== Problem details ==
Set down every record once more, exactly as given.

═══ Source data ═══

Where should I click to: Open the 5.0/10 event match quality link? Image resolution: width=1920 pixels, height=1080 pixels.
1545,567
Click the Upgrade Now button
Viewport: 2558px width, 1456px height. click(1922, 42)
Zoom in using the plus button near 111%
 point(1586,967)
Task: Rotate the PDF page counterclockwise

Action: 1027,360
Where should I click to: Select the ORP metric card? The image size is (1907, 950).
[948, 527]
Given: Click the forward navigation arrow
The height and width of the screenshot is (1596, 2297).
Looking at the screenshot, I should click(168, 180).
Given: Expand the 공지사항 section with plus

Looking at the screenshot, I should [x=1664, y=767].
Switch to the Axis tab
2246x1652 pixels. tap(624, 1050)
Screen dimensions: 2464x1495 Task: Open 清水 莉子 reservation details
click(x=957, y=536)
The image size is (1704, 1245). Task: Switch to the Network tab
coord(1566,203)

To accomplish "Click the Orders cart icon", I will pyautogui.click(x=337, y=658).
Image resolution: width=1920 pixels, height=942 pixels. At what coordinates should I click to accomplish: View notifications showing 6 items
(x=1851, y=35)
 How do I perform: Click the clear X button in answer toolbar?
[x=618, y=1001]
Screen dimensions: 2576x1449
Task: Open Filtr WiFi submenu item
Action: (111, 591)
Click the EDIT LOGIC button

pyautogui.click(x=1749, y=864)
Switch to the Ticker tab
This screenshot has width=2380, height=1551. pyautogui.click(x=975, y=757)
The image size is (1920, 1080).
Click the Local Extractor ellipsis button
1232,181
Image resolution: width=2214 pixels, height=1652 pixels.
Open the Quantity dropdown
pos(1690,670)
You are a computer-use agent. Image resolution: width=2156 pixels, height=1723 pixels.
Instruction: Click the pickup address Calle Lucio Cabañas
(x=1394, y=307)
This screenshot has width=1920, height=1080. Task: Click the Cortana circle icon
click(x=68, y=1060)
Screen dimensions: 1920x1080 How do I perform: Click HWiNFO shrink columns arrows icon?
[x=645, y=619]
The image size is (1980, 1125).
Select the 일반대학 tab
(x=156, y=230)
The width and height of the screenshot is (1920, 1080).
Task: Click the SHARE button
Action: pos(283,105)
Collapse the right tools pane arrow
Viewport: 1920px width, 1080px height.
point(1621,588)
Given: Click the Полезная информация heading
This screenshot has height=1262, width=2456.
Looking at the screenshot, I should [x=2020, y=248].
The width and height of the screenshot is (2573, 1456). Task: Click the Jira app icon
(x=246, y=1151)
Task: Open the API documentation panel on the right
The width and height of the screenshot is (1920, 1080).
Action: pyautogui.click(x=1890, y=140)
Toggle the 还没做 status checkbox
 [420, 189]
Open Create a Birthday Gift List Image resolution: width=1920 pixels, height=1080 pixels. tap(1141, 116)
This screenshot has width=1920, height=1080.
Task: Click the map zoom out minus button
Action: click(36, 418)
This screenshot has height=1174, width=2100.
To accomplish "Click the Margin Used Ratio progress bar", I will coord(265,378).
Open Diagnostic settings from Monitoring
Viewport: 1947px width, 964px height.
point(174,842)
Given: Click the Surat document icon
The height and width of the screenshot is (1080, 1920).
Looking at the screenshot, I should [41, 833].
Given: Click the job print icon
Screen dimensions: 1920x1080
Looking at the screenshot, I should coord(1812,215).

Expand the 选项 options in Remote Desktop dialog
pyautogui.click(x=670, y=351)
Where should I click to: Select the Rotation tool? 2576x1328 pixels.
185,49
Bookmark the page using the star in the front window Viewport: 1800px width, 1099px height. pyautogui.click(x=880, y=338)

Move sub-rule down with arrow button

═══

== Answer for the task ==
Where should I click to: Open the 5.0/10 event match quality link? Image resolution: width=1920 pixels, height=1080 pixels.
1545,567
Click the Upgrade Now button
Viewport: 2558px width, 1456px height. click(1922, 42)
Zoom in using the plus button near 111%
 point(1586,967)
Task: Rotate the PDF page counterclockwise

Action: 1027,360
Where should I click to: Select the ORP metric card? The image size is (1907, 950).
[948, 527]
Given: Click the forward navigation arrow
The height and width of the screenshot is (1596, 2297).
Looking at the screenshot, I should click(168, 180).
Given: Expand the 공지사항 section with plus

Looking at the screenshot, I should [x=1664, y=767].
Switch to the Axis tab
2246x1652 pixels. tap(624, 1050)
Screen dimensions: 2464x1495 Task: Open 清水 莉子 reservation details
click(x=957, y=536)
The image size is (1704, 1245). Task: Switch to the Network tab
coord(1566,203)

To accomplish "Click the Orders cart icon", I will pyautogui.click(x=337, y=658).
Image resolution: width=1920 pixels, height=942 pixels. At what coordinates should I click to accomplish: View notifications showing 6 items
(x=1851, y=35)
 How do I perform: Click the clear X button in answer toolbar?
[x=618, y=1001]
Screen dimensions: 2576x1449
Task: Open Filtr WiFi submenu item
Action: (111, 591)
Click the EDIT LOGIC button

pyautogui.click(x=1749, y=864)
Switch to the Ticker tab
This screenshot has width=2380, height=1551. pyautogui.click(x=975, y=757)
The image size is (1920, 1080).
Click the Local Extractor ellipsis button
1232,181
Image resolution: width=2214 pixels, height=1652 pixels.
Open the Quantity dropdown
pos(1690,670)
You are a computer-use agent. Image resolution: width=2156 pixels, height=1723 pixels.
Instruction: Click the pickup address Calle Lucio Cabañas
(x=1394, y=307)
This screenshot has width=1920, height=1080. Task: Click the Cortana circle icon
click(x=68, y=1060)
Screen dimensions: 1920x1080 How do I perform: Click HWiNFO shrink columns arrows icon?
[x=645, y=619]
The image size is (1980, 1125).
Select the 일반대학 tab
(x=156, y=230)
The width and height of the screenshot is (1920, 1080).
Task: Click the SHARE button
Action: pos(283,105)
Collapse the right tools pane arrow
Viewport: 1920px width, 1080px height.
point(1621,588)
Given: Click the Полезная информация heading
This screenshot has height=1262, width=2456.
Looking at the screenshot, I should [x=2020, y=248].
The width and height of the screenshot is (2573, 1456). Task: Click the Jira app icon
(x=246, y=1151)
Task: Open the API documentation panel on the right
The width and height of the screenshot is (1920, 1080).
Action: pyautogui.click(x=1890, y=140)
Toggle the 还没做 status checkbox
 [420, 189]
Open Create a Birthday Gift List Image resolution: width=1920 pixels, height=1080 pixels. tap(1141, 116)
This screenshot has width=1920, height=1080.
Task: Click the map zoom out minus button
Action: click(36, 418)
This screenshot has height=1174, width=2100.
To accomplish "Click the Margin Used Ratio progress bar", I will coord(265,378).
Open Diagnostic settings from Monitoring
Viewport: 1947px width, 964px height.
point(174,842)
Given: Click the Surat document icon
The height and width of the screenshot is (1080, 1920).
Looking at the screenshot, I should [41, 833].
Given: Click the job print icon
Screen dimensions: 1920x1080
Looking at the screenshot, I should coord(1812,215).

Expand the 选项 options in Remote Desktop dialog
pyautogui.click(x=670, y=351)
Where should I click to: Select the Rotation tool? 2576x1328 pixels.
185,49
Bookmark the page using the star in the front window Viewport: 1800px width, 1099px height. pyautogui.click(x=880, y=338)

Move sub-rule down with arrow button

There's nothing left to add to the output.